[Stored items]
====================
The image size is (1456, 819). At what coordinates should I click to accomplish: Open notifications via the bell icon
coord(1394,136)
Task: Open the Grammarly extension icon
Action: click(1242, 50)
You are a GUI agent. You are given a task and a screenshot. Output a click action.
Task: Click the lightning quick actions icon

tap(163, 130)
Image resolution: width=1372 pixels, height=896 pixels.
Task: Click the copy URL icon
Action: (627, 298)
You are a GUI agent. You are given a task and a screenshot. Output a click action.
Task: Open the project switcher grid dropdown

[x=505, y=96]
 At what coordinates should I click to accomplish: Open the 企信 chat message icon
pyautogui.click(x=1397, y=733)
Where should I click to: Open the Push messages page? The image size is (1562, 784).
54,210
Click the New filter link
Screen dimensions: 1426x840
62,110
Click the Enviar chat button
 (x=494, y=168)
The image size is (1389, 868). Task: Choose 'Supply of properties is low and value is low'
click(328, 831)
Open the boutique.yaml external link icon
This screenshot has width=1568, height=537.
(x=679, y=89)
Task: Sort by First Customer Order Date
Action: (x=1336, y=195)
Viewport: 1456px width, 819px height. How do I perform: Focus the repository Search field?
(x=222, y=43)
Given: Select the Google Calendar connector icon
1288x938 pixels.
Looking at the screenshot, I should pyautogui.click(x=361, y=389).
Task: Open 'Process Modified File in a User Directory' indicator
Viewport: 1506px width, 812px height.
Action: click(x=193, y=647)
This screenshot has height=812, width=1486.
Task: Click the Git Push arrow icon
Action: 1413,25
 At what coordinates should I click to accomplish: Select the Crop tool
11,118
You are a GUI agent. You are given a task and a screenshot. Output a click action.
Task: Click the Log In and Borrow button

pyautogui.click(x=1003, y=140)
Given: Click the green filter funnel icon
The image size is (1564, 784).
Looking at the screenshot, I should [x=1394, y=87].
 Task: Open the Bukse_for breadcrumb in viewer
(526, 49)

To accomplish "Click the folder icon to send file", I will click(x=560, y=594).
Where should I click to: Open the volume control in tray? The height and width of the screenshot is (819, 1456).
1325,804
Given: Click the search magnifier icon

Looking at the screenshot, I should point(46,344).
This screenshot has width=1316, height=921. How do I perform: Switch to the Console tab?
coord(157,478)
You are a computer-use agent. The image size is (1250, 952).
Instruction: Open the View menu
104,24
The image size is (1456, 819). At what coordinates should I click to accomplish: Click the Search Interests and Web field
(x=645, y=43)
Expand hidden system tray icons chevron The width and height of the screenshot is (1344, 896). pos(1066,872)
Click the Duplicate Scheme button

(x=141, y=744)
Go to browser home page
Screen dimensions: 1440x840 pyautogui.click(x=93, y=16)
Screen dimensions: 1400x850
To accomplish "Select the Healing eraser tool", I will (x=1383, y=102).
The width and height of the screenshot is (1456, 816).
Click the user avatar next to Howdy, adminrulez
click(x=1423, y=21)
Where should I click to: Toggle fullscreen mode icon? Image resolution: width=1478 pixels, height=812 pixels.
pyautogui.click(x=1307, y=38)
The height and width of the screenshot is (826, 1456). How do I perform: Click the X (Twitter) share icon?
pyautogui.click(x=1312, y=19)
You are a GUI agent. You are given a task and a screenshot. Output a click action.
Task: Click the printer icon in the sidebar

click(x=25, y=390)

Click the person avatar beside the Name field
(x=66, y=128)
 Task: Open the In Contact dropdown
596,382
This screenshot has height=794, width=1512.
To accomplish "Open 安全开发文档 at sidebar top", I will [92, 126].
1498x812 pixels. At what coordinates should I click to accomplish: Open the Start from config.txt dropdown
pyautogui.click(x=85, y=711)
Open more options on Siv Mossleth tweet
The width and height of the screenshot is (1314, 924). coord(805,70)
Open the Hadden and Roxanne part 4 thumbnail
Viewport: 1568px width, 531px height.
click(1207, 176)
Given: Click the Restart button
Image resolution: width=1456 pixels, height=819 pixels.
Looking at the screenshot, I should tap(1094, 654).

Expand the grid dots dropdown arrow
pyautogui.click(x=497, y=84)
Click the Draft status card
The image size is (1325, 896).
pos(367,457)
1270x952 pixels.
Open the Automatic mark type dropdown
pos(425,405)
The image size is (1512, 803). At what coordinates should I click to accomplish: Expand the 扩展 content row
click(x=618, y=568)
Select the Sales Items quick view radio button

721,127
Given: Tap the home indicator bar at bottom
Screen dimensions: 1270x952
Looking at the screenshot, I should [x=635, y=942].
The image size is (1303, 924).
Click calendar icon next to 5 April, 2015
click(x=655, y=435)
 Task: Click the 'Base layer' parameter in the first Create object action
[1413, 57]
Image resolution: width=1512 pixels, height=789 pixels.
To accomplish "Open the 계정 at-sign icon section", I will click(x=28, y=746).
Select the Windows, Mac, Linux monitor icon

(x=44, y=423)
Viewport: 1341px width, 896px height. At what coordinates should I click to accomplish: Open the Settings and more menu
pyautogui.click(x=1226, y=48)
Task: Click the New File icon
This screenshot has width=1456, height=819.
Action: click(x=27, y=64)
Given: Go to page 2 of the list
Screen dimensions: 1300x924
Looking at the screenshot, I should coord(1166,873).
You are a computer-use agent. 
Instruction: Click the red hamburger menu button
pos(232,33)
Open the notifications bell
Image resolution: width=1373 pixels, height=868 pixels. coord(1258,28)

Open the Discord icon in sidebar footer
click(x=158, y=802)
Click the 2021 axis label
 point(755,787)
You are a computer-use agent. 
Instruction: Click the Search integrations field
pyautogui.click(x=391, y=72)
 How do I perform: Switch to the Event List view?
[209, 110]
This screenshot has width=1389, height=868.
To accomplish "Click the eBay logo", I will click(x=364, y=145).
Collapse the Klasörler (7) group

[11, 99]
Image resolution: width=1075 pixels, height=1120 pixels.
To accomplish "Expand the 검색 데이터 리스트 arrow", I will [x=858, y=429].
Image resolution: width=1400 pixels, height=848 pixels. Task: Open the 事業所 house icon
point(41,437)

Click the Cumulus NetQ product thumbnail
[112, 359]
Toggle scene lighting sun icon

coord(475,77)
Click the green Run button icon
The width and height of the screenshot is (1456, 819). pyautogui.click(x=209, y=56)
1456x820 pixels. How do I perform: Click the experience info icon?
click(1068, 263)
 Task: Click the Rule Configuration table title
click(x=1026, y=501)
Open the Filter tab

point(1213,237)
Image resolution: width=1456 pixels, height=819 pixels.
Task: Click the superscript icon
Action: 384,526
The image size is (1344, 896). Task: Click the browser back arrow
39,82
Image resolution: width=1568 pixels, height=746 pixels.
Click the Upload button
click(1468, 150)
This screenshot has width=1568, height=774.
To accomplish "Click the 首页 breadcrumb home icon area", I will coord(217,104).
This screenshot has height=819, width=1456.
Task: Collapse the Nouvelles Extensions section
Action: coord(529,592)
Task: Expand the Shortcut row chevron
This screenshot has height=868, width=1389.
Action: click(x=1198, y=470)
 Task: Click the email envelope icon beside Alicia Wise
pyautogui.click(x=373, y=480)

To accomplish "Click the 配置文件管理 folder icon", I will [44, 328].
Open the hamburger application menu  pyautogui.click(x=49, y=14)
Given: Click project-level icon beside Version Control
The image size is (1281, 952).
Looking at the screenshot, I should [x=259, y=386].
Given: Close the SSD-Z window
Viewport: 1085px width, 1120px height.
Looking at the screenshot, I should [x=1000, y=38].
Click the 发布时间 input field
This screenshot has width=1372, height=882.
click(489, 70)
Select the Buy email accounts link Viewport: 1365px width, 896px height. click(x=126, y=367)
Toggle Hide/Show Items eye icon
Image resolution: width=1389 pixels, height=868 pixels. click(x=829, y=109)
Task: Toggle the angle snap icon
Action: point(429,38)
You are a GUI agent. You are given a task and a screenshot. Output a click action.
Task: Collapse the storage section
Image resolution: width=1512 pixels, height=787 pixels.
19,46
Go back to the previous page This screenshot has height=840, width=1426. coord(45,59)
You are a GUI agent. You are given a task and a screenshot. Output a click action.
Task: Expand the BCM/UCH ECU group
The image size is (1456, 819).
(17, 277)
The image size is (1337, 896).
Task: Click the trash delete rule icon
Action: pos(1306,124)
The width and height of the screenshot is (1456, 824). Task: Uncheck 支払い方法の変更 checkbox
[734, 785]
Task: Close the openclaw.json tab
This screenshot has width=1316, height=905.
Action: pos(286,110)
====================
#### PROMPT
Could you count how many lines in the records contain the word "folder"? Only the number is needed.

#### EXERCISE OUTPUT
2